マーシュとの噛み合わない対話とかトートロゴスのアイデアのわかりやすい解説とかも読み応えのあるものだが、何と言ってもかなめは1988年の小説「痙攣の中の音楽」だろう。主人公の作曲家が「もう作曲をしたくない」というところから物語は始まる。いや正確には「始まる」のではなく、そのテーマをめぐってこのテクストはただよっている、とでも言うべきものだろう。「痙攣」というのは、フェラーリが煩っていたという「書痙」のことを思い起こさせる(実際、ここで問題となっているのはそれだと思う)。しかし、主人公がただ作曲が嫌になったとかで話は終わらず、文学をするとかしないとか、彼をめぐる出版社や指揮者や作曲家の友人たちやら、あるいは人生の中の心象風景などが語られる。ここにも苦渋の人生がかいま見られるのだ。

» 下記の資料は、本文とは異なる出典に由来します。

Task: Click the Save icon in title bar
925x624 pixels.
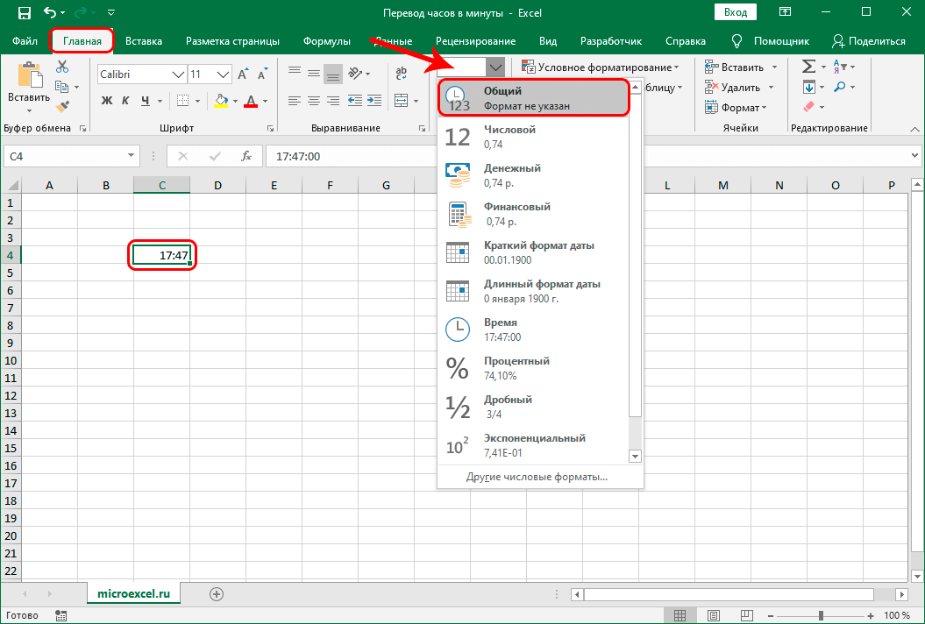Action: tap(24, 13)
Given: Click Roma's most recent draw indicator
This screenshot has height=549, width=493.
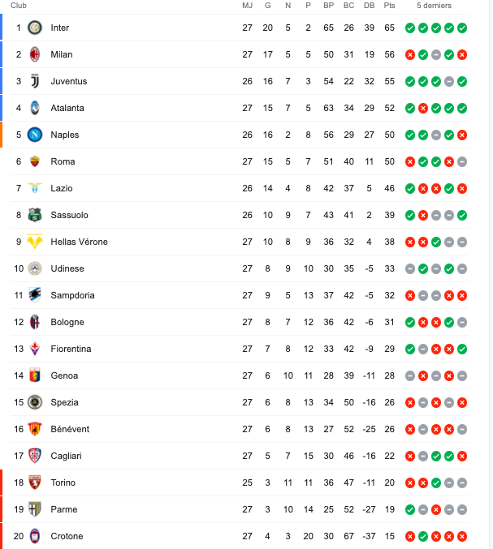Looking at the screenshot, I should click(462, 161).
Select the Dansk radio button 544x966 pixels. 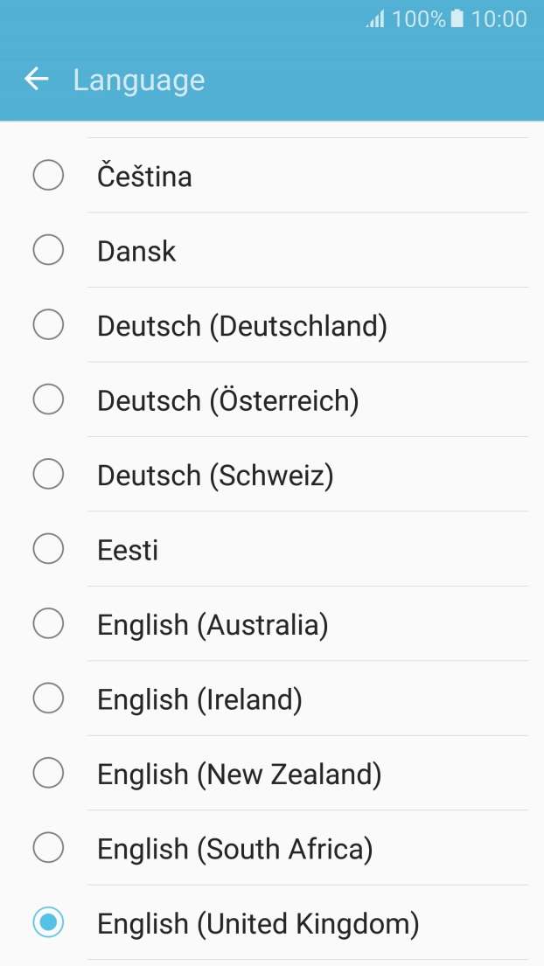48,249
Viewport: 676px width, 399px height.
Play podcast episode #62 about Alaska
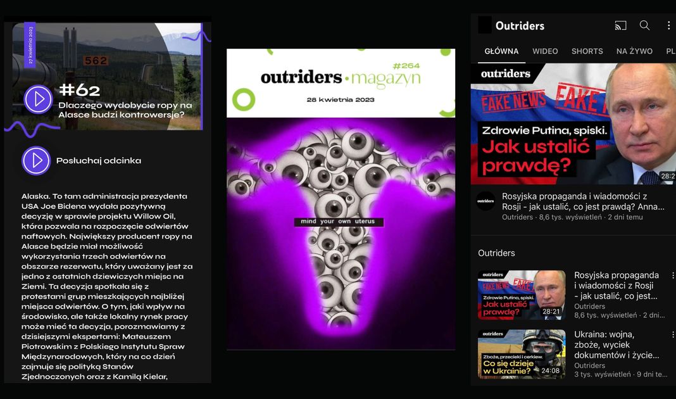(x=38, y=99)
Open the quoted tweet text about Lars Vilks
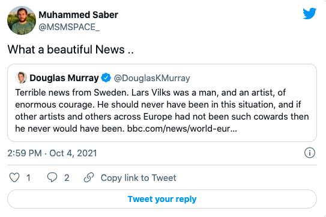 click(x=162, y=111)
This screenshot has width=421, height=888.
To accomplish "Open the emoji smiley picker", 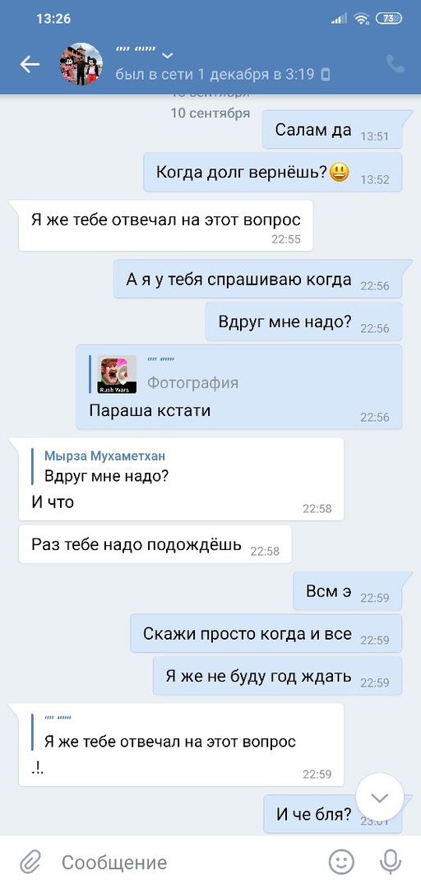I will pos(341,862).
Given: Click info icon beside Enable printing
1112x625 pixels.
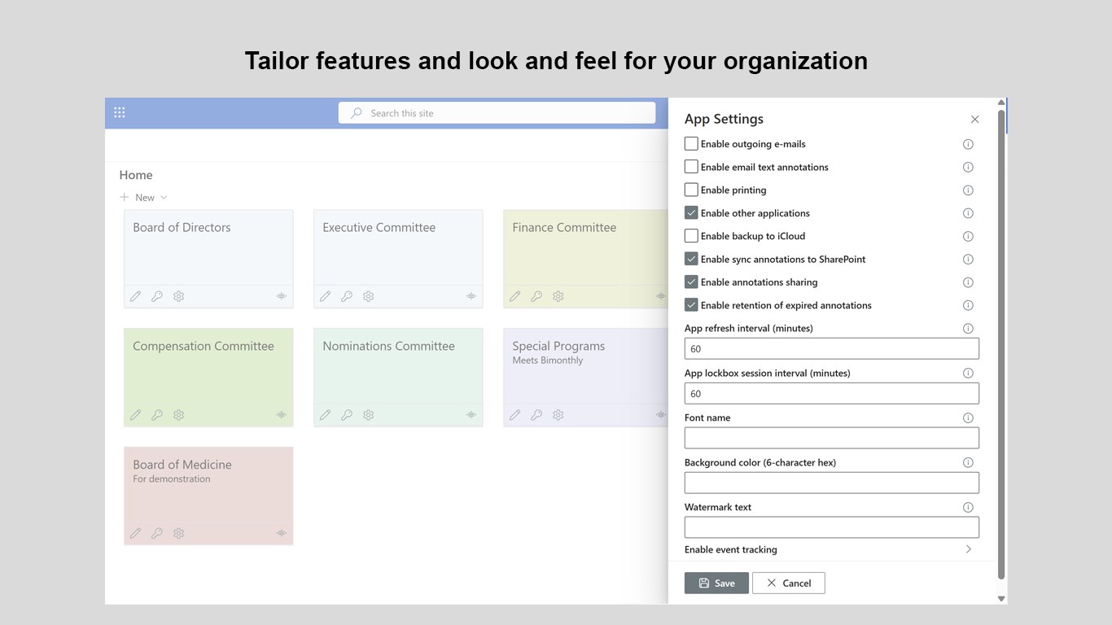Looking at the screenshot, I should click(968, 190).
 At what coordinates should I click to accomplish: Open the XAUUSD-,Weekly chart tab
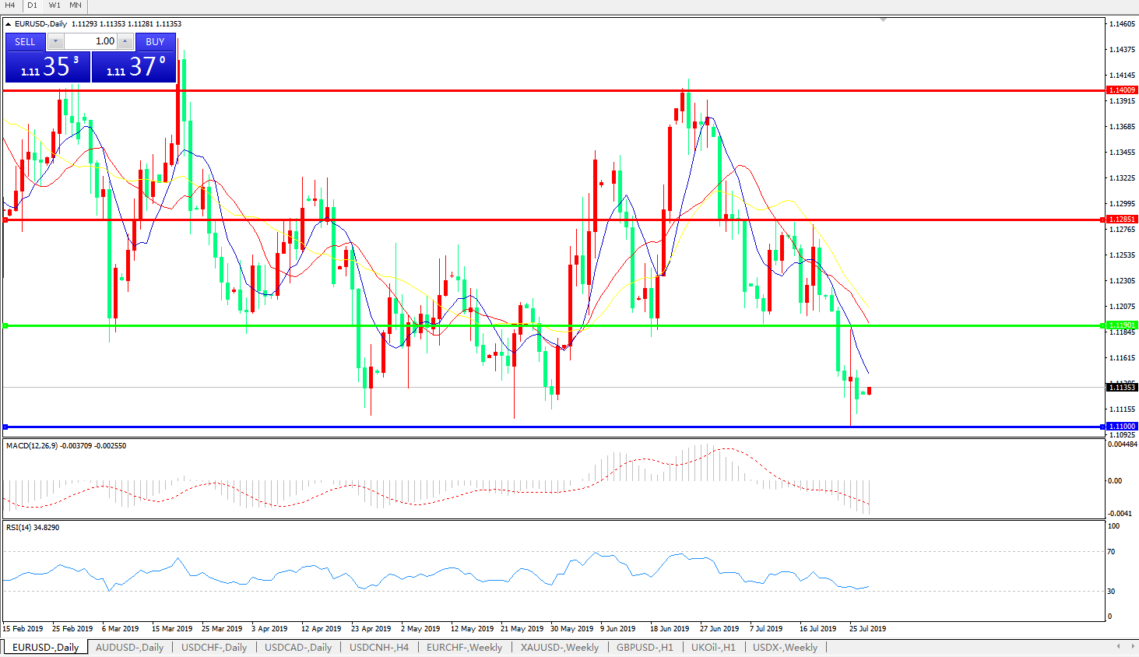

また「こんなに色々な目標をめざした」は、最初は1996年に英語の雑誌『コンテンポラリー・ミュージック・レヴュー』に掲載されたというが、彼の音楽のコンセプトが非常にわかりやすく語られている。それは二つの軸をめぐっており、それは「反復あるいは循環」、そしてもう一つは「筋あるいは物語」である。フェラーリの自己分析の透徹さがよくわかる。
晩年に向けての彼の「即興」への興味のシフトもとてもわかりやすく語られる。本当に彼の早生が惜しまれる。彼がもっと長生きしていたら、どんどん新たなコンセプトの音楽をぼくたちにもたらしてくれただろうに。
しかし、全体的なこの書物『痙攣の中の音楽』の印象は、それほど明るくない。フェラーリは、ブーレーズなどと違って、一種、軽やかにポピュラー音楽などとも戯れたり、社会的なもの、女性的なもの、親密なもの、つまりは一言で言って「くだらないもの」を音楽に取り入れた「不真面目な作曲家」ととらえられがちだが、その内部世界は苦渋に満ちたメランコリックなものでもあったことをこの書物は伝えてくれるのである。